Stored data
= Beginning of Section =
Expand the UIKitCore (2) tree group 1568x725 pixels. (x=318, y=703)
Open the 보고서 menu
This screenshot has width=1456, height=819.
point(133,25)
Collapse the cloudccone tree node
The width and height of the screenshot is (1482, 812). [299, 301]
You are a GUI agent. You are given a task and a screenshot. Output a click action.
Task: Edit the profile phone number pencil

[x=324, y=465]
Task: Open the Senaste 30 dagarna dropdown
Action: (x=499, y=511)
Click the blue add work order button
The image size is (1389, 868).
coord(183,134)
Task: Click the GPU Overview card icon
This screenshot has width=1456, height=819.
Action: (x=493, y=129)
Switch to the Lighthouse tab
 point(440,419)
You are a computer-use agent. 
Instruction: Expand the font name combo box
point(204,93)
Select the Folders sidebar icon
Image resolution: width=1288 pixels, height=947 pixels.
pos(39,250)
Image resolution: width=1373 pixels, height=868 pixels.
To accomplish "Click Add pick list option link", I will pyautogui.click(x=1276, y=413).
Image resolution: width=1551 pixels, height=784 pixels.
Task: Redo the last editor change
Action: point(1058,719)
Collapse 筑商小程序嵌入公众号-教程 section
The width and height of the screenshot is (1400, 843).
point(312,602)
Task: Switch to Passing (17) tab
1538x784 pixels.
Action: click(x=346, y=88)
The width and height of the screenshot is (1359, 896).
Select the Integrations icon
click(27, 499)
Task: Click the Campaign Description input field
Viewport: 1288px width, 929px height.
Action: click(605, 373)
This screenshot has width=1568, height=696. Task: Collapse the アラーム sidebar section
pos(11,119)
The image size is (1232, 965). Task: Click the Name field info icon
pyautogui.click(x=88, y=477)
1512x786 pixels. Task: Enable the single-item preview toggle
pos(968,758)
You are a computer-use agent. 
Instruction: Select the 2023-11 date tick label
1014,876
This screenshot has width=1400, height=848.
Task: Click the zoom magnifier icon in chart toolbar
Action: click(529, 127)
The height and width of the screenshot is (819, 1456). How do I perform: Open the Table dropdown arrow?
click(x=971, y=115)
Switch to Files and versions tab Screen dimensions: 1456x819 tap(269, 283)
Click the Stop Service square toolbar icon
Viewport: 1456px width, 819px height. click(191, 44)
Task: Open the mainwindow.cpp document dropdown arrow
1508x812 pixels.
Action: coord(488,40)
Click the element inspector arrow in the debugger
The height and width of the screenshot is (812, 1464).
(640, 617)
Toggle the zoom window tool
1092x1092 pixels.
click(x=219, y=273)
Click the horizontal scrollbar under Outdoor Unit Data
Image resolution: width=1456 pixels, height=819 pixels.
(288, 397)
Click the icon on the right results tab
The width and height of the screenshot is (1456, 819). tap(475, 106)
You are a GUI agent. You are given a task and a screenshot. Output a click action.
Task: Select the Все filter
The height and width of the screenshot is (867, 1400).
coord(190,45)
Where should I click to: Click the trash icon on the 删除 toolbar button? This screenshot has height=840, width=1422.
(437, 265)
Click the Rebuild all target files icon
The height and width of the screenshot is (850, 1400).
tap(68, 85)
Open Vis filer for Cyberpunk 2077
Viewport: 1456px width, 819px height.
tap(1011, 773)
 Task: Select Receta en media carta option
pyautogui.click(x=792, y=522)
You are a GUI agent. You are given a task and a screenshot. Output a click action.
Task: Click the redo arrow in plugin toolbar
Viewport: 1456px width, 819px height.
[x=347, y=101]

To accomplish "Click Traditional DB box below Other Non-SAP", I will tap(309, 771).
= End of Section =
_Task statement_
Beginning with the opening line above, retype the records exactly through the line with "Image resolution: width=1373", both ends included.

_Written reply_
Expand the UIKitCore (2) tree group 1568x725 pixels. (x=318, y=703)
Open the 보고서 menu
This screenshot has width=1456, height=819.
point(133,25)
Collapse the cloudccone tree node
The width and height of the screenshot is (1482, 812). [299, 301]
You are a GUI agent. You are given a task and a screenshot. Output a click action.
Task: Edit the profile phone number pencil

[x=324, y=465]
Task: Open the Senaste 30 dagarna dropdown
Action: (x=499, y=511)
Click the blue add work order button
The image size is (1389, 868).
coord(183,134)
Task: Click the GPU Overview card icon
This screenshot has width=1456, height=819.
Action: (x=493, y=129)
Switch to the Lighthouse tab
 point(440,419)
You are a computer-use agent. 
Instruction: Expand the font name combo box
point(204,93)
Select the Folders sidebar icon
Image resolution: width=1288 pixels, height=947 pixels.
pos(39,250)
Image resolution: width=1373 pixels, height=868 pixels.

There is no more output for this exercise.